Un effort de rationalisation a permis à l’administration de limiter la hausse du budget interne qui se situe à 44,65% à Sainte-Catherine. Pour les citoyens, l’exercice se traduit par une augmentation moyenne de taxes à 3,3%.

Un nouveau rôle d’évaluation est entré en vigueur et a eu pour effet de faire bondir la valeur moyenne d’une propriété résidentielle de 20%. Celle-ci atteint 531 200$, un prix qui reflète le marché au 1er juillet 2024 et démontre l’attractivité de Sainte-Catherine.

Avec une telle hausse, la Ville a ajusté ses taux afin de limiter les impacts sur le compte de taxes.

Aussi, en concordance avec sa politique de gestion des surplus, la Ville entend utiliser un montant de 338 890$ pour financer, entre autres, sa quote-part du Complexe sportif sans effet sur la taxation, ainsi que pour effectuer un remboursement supplémentaire de capital, ce qui réduit la dette en proportion des revenus municipaux.

Ainsi, pour une résidence de valeur moyenne, c’est 131$ supplémentaire qu’il en coûtera en taxes et services pour la prochaine année.

Rigueur et gestion prudente

«Ce budget reflète notre volonté de préserver la qualité de vie et la résilience de notre communauté, tout en maintenant une gestion responsable de la dette», a souligné le maire Sylvain Bouchard. Nous avons fait des choix pour assurer la pérennité de nos infrastructures et préserver nos services. Ce budget pose aussi les bases du lancement du processus consultatif pour bâtir ensemble la Vision 2035 de Sainte-Catherine. Notre engagement demeure d’assurer une gestion saine aujourd’hui et de préparer l’avenir de notre communauté. »
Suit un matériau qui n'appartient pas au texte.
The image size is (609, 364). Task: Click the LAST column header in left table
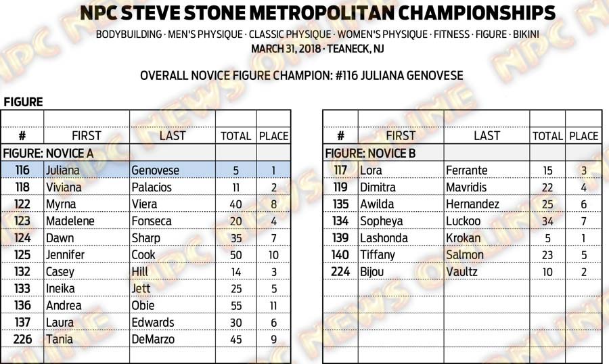(x=172, y=136)
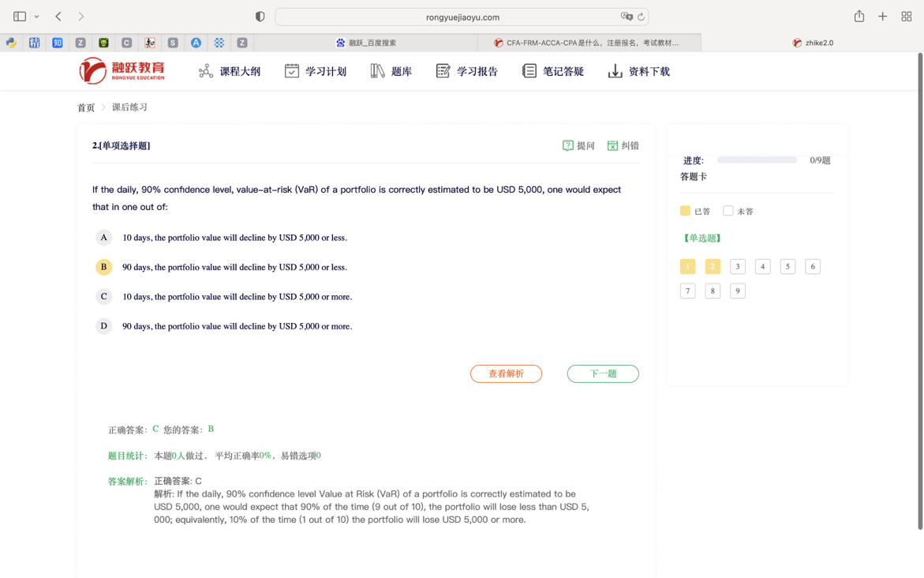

L’équilibre budgétaire a été maintenu en ciblant les priorités. Une démarche qui a permis de limiter à 4,2% l’augmentation du budget interne.

L’ajustement habituel des salaires selon les conventions, à la croissance des primes d’assurances collectives et à la prévision d’honoraires professionnels pour soutenir le traitement de certains dossiers judiciarisés sont les principales justifications de cette hausse.

Afin de maintenir la dette à un niveau qu’elle juge raisonnable, Sainte-Catherine a toutefois reporté certains projets que ce soit la construction de la rue Brébeuf, le prolongement de la piste Acadia vers Delson et la réfection de certaines rues dans les secteurs Auteuil et Verchères.

Portée durable

Le développement économique local et résidentiel et l’écologie urbaine reposeront sur des actions qui présentent une portée durable.

Cela se manifestera notamment par la mise en place de politiques sur la gestion des actifs et de la dette, ainsi que l’élaboration d’un plan d’intervention pour les infrastructures d’égout et d’aqueduc.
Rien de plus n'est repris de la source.